Unmasking the Mask -- Evaluating Social Biases in Masked Language Models
- URL: http://arxiv.org/abs/2104.07496v1
- Date: Thu, 15 Apr 2021 14:40:42 GMT
- Title: Unmasking the Mask -- Evaluating Social Biases in Masked Language Models
- Authors: Masahiro Kaneko and Danushka Bollegala
- Abstract summary: Masked Language Models (MLMs) have superior performances in numerous downstream NLP tasks when used as text encoders.
We propose All Unmasked Likelihood (AUL), a bias evaluation measure that predicts all tokens in a test case.
We also propose AUL with attention weights (AULA) to evaluate tokens based on their importance in a sentence.

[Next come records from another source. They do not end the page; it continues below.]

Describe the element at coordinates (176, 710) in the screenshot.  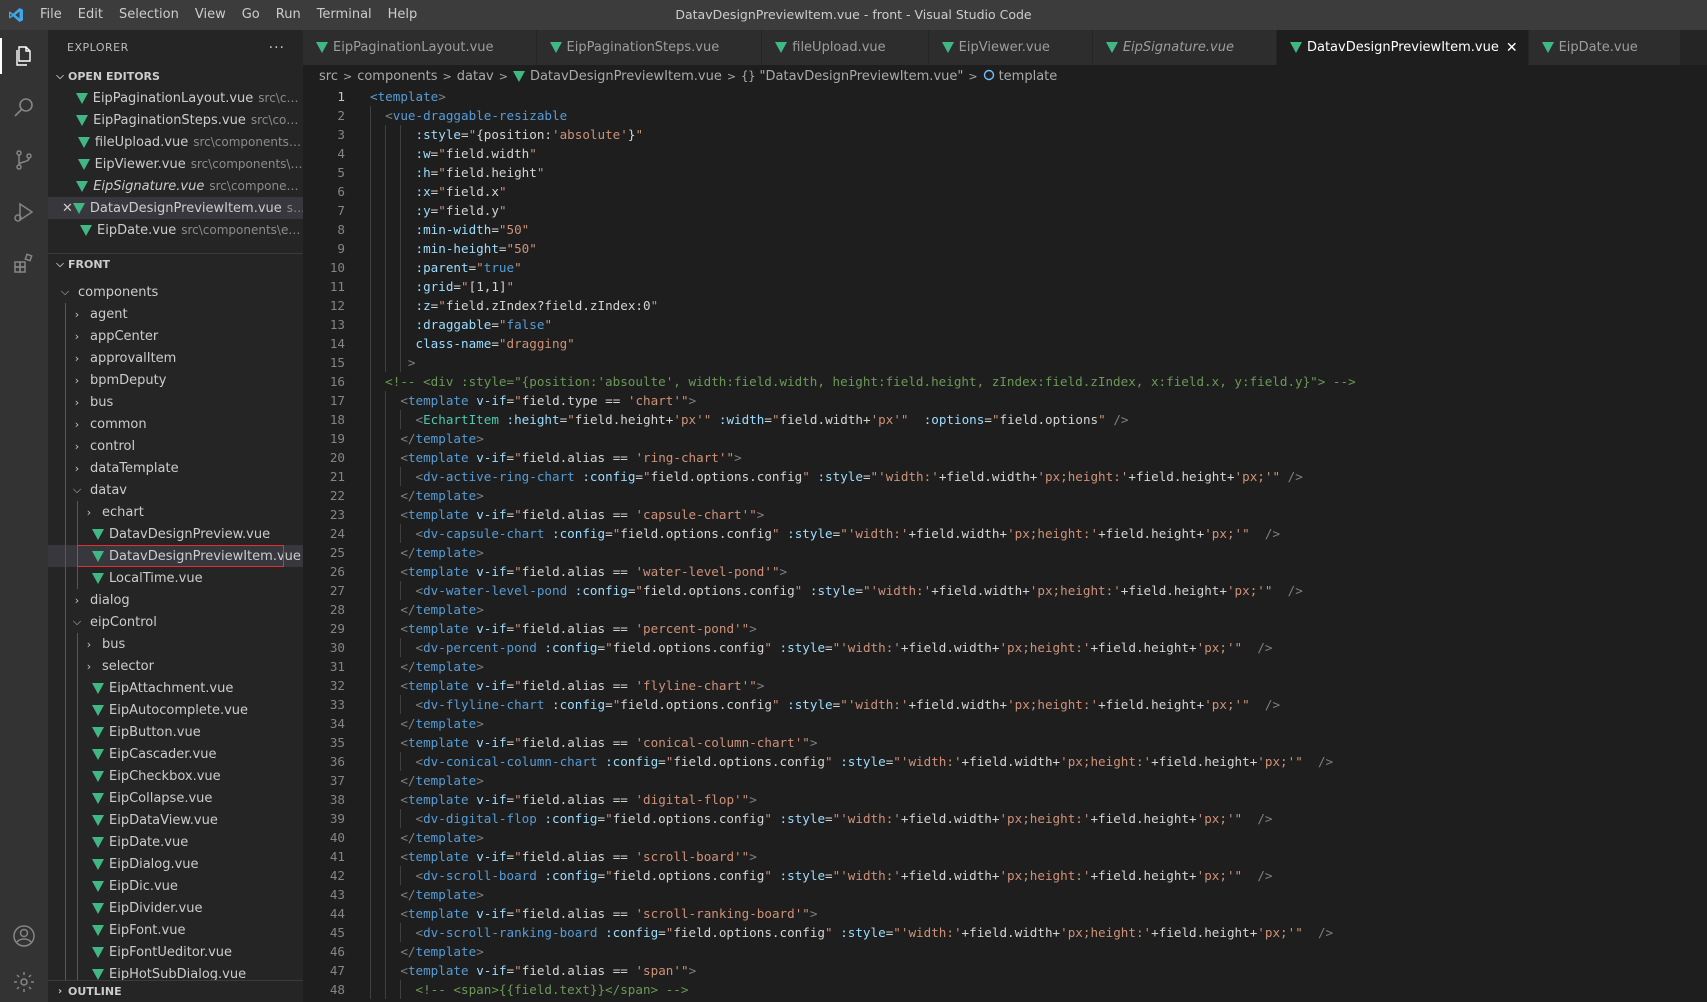
I see `tree-file: EipAutocomplete.vue` at that location.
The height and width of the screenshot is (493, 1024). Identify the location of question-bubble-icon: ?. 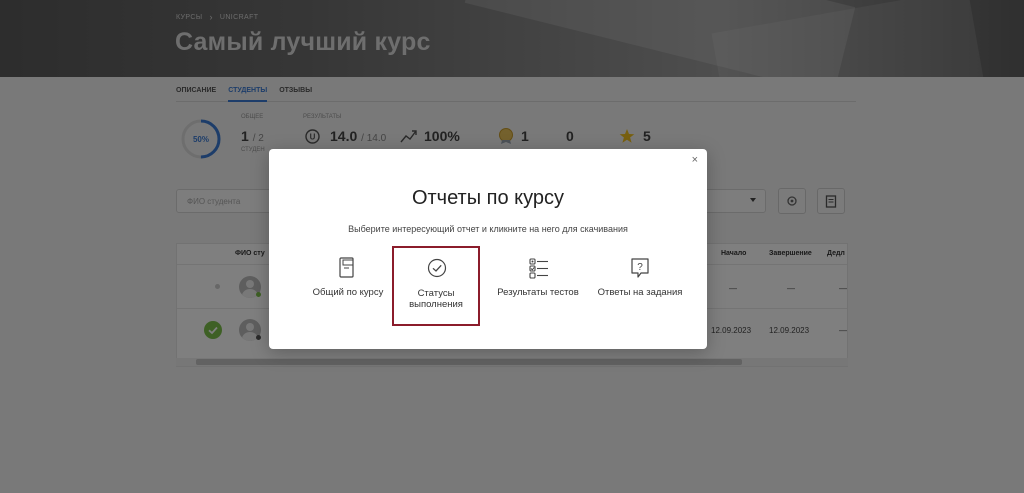
(640, 268).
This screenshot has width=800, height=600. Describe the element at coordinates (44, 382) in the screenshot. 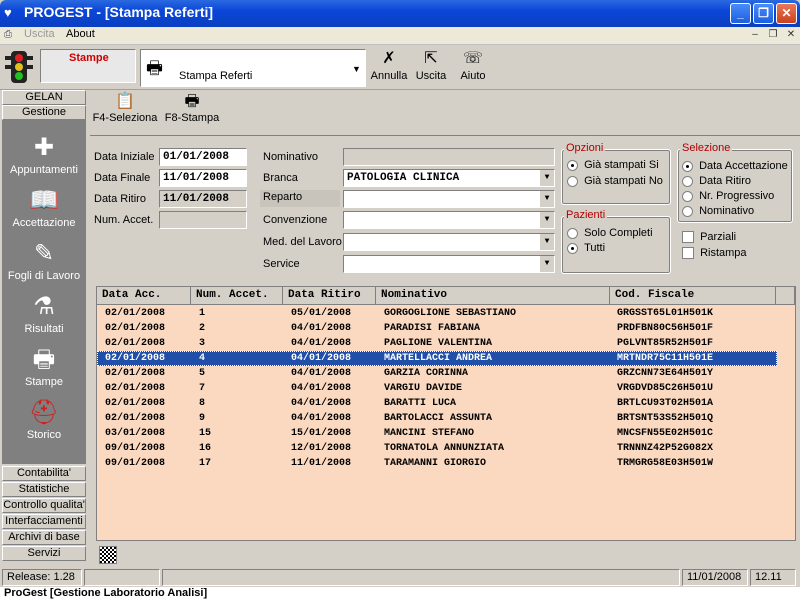

I see `sidebar-item-label: Stampe` at that location.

- Score: 28.378270372391498
- License: http://creativecommons.org/licenses/by/4.0/
- Abstract: Masked Language Models (MLMs) have shown superior performances in numerous
downstream NLP tasks when used as text encoders. Unfortunately, MLMs also
demonstrate significantly worrying levels of social biases. We show that the
previously proposed evaluation metrics for quantifying the social biases in
MLMs are problematic due to following reasons: (1) prediction accuracy of the
masked tokens itself tend to be low in some MLMs, which raises questions
regarding the reliability of the evaluation metrics that use the (pseudo)
likelihood of the predicted tokens, and (2) the correlation between the
prediction accuracy of the mask and the performance in downstream NLP tasks is
not taken into consideration, and (3) high frequency words in the training data
are masked more often, introducing noise due to this selection bias in the test
cases. To overcome the above-mentioned disfluencies, we propose All Unmasked
Likelihood (AUL), a bias evaluation measure that predicts all tokens in a test
case given the MLM embedding of the unmasked input. We find that AUL accurately
detects different types of biases in MLMs. We also propose AUL with attention
weights (AULA) to evaluate tokens based on their importance in a sentence.
However, unlike AUL and AULA, previously proposed bias evaluation measures for
MLMs systematically overestimate the measured biases, and are heavily
influenced by the unmasked tokens in the context.